─── SUPPLIED DATA
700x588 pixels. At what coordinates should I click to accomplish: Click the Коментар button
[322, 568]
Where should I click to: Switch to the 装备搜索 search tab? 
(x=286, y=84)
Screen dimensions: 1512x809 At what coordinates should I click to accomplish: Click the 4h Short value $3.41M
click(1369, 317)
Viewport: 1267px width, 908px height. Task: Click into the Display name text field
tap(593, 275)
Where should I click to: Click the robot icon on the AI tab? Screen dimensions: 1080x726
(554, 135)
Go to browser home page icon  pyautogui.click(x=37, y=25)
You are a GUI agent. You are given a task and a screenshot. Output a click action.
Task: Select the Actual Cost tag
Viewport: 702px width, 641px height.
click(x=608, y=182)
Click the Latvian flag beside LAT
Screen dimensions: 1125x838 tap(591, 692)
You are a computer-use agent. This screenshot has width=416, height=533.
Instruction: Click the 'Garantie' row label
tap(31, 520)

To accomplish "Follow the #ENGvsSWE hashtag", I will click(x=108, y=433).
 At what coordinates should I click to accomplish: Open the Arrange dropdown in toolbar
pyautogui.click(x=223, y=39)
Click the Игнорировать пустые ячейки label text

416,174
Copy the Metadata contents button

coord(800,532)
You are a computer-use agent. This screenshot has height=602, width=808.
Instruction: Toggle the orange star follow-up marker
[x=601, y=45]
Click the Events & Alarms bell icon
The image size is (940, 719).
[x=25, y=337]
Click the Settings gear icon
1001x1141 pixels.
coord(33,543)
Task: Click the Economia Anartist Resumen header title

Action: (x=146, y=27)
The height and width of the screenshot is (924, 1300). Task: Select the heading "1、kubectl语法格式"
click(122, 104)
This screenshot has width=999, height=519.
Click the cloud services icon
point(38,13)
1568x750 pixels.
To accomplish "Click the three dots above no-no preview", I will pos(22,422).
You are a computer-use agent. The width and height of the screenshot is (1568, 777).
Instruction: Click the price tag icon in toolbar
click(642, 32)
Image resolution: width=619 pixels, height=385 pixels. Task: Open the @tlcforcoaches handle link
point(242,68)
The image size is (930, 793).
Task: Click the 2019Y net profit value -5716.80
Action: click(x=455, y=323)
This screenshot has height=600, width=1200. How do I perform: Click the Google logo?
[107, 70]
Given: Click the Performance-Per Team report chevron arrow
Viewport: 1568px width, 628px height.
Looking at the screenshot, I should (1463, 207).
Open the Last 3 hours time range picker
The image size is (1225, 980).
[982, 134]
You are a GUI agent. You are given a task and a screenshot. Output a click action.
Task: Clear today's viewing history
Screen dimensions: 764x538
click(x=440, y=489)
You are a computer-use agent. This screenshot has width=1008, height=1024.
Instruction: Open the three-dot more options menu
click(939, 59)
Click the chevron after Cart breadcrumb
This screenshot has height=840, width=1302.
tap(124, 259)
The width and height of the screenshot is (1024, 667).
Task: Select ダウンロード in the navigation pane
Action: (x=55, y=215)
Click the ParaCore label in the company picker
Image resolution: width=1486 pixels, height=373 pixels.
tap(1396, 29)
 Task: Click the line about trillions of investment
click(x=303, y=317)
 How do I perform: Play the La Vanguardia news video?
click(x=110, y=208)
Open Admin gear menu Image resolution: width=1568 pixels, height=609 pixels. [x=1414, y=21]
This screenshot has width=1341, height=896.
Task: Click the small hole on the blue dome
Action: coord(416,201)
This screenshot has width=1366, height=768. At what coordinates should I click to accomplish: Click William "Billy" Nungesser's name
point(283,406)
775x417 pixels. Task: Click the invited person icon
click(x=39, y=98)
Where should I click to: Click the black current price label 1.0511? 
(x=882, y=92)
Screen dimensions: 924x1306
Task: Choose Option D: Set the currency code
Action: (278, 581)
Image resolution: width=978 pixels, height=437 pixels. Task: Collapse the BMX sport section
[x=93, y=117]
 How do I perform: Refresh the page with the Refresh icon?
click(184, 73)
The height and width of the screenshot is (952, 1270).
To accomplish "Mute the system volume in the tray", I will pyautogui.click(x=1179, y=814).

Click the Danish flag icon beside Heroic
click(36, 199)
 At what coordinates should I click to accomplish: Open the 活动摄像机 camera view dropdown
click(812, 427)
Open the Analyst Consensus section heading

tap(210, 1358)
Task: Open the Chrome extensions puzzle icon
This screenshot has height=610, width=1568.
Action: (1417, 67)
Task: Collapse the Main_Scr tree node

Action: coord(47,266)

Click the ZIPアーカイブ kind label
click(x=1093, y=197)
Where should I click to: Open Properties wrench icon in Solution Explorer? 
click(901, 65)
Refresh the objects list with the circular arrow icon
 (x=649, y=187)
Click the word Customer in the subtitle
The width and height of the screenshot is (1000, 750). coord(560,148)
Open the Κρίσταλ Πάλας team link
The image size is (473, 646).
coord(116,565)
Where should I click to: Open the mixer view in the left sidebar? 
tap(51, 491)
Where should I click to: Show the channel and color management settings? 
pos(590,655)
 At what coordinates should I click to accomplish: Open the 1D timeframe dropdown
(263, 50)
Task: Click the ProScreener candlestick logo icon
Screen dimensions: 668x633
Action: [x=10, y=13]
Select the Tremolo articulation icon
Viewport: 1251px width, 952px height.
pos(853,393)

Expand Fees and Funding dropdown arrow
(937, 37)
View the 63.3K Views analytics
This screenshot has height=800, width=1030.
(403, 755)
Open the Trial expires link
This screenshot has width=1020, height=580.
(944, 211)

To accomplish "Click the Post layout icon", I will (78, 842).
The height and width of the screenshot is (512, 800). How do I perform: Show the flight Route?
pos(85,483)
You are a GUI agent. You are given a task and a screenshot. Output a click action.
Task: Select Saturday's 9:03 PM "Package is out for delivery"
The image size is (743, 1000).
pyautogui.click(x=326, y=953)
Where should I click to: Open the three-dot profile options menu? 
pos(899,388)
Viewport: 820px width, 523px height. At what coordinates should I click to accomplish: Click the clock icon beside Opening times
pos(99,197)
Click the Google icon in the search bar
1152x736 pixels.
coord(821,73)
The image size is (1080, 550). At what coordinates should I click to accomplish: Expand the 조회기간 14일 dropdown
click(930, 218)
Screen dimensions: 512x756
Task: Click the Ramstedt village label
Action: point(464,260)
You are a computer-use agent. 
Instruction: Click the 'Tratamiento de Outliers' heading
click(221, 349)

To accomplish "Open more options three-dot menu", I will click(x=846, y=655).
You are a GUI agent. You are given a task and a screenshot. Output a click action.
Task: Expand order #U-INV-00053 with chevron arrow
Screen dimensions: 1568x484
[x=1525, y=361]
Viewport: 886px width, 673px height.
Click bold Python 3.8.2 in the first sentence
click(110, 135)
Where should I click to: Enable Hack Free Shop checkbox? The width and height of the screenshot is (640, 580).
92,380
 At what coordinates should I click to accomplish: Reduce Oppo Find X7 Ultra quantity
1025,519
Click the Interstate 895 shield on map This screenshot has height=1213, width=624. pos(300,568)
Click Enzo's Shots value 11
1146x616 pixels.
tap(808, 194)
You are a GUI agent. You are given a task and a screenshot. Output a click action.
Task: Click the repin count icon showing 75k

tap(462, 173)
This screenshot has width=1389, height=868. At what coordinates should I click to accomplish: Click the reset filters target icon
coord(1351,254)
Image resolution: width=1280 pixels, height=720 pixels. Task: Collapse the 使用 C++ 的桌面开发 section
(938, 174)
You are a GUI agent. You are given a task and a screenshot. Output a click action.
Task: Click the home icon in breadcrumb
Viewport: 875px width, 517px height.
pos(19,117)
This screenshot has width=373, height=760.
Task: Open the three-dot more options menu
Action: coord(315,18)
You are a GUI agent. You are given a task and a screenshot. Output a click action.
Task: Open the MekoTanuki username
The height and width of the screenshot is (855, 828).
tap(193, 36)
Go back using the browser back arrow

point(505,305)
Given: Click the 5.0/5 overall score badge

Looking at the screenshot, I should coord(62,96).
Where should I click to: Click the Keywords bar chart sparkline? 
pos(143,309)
──────
Word search in the records above: please count the lines holding "home" and state the count alone.

_EXERCISE OUTPUT_: 2